Riguardo poi alla demolizione dell’attuale marciapiede, ne soffriranno i bambini, gli anziani e i diversamente abili, che non avranno più lo spazio necessario per muoversi in sicurezza, specie nel periodo estivo, quando via Colombo, super trafficata, diventa una giungla.
Avviandomi alla conclusione, occorre riconoscere che su tutti gli argomenti sopraesposti, sono state le donne a dimostrare una maggiore saggezza e sensibilità rispetto agli uomini.
E oggi, 8 marzo 2016, nel giorno della loro festa, mi sembra doveroso riportare le considerazioni di quattro grandi personaggi, tre donne e un uomo, che hanno stigmatizzato i progetti realizzati da Pavone e Fornaciari.

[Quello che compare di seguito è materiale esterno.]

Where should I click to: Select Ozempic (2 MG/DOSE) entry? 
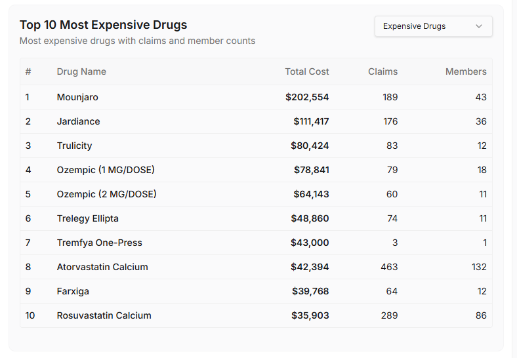click(106, 194)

– Dacia Maraini, la scrittrice italiana più tradotta nel mondo, che sulla Riserva naturale Borsacchio così ha scritto tramite il Corriere della Sera: “C’è chi si riempie la bocca della magica parola Sviluppo. Ma è cieco e sordo chi pensa che lo sviluppo consista solo nella moltiplicazione delle case e nelle gettate di asfalto. Sono gli speculatori che fingono di non sapere. E gli amministratori pubblici che usano in malafede la parola Sviluppo”.
– Maria Rita D’Orsogna, abruzzese italo-americana, docente universitaria di fisica a Los Angeles: “L’assessore Fornaciari del Comune di Roseto non sa di cosa parla, oppure lo sa ed è più facile dire che è tuttoaposto. Il Borsacchio non è salvo per niente. Parliamo della malaugurata vicenda delle trivelle petrolifere nella concessione Villa Mazzarosa. E adesso? Adesso occorre che i cittadini continuino ad assillare il Fornaciari, il sindaco di Roseto Enio Pavone e tutte le mezze cartucce che amministrano quella zona e che non hanno fermato questo scempio”.

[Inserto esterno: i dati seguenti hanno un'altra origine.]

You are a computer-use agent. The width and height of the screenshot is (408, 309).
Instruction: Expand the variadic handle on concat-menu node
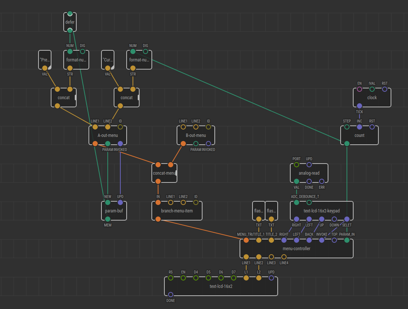pos(176,173)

– Grazia Scuccimarra, attrice abruzzese osannata in tutti i teatri d’Italia, e grande amica di Roseto.
E’ intervenuta al sit-in del 27 febbraio u.s. contro la demolizione del marciapiede e la mattanza dei maestosi pini, e parlando al microfono ha dichiarato: “Le amministrazioni pubbliche in generale deludono spesso l’interesse pubblico. Agiscono come il peggior nemico del bene collettivo, sovente sulla base di una ignoranza assoluta della storia. Spero che questo progetto non si faccia”.
– Vittorio Sgarbi, critico d’arte, scrittore e saggista. Intervenuto a Roseto Nord, bocciò l’assetto urbanistico con la frase: “Cementificazione selvaggia e svalutazione del patrimonio artistico e culturale”. E rincarò la dose definendo il viale Makarska “privo di qualsiasi gusto architettonico nonché ambientale”. Presentatore a Teramo della Mostra antologica dedicata a Pasquale Celommi, pronunciò la frase storica: “Nei dipinti di Celommi c’è Dio e un Abruzzo felice”.
Compensò così, con la venerazione di un grandissimo artista rosetano, pittore della luce, il lapidario giudizio sull’operato dei nostri amministratori.